## Objective
Copy the listing word for word, from the line with "Screen dimensions: 222x481" to the line with "tap(226, 298)", both included.

## Data entries
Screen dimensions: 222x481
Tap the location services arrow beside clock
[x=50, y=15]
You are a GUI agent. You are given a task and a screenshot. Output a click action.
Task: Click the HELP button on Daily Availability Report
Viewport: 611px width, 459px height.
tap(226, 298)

...

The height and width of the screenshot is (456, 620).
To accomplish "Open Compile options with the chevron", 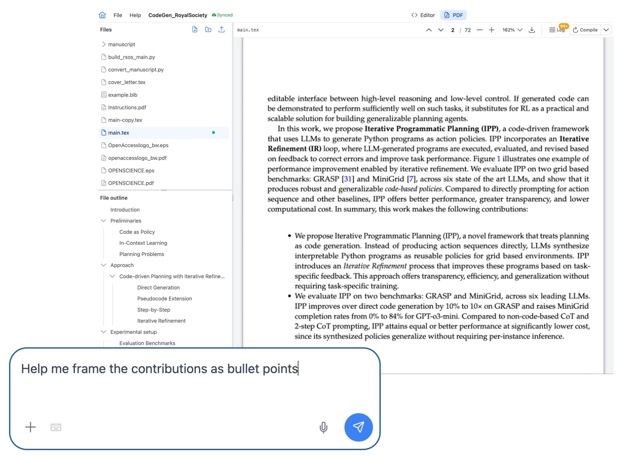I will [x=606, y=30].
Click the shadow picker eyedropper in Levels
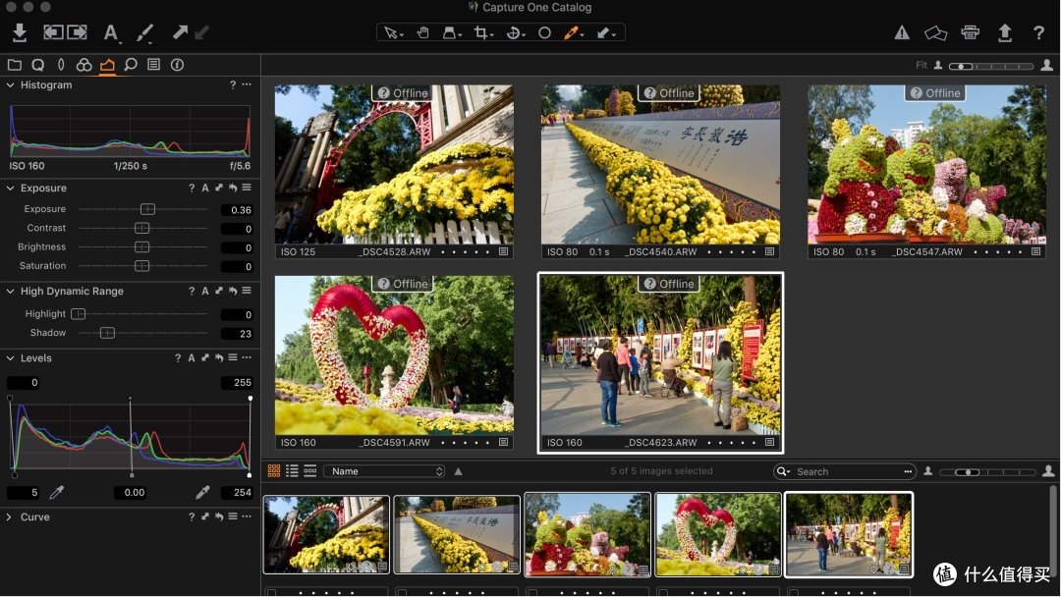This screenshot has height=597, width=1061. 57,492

## Response
Screen dimensions: 222x481
Tap the location services arrow beside clock
[x=50, y=15]
You are a GUI agent. You are given a task and a screenshot. Output a click action.
Task: Click the HELP button on Daily Availability Report
Viewport: 611px width, 459px height.
tap(226, 298)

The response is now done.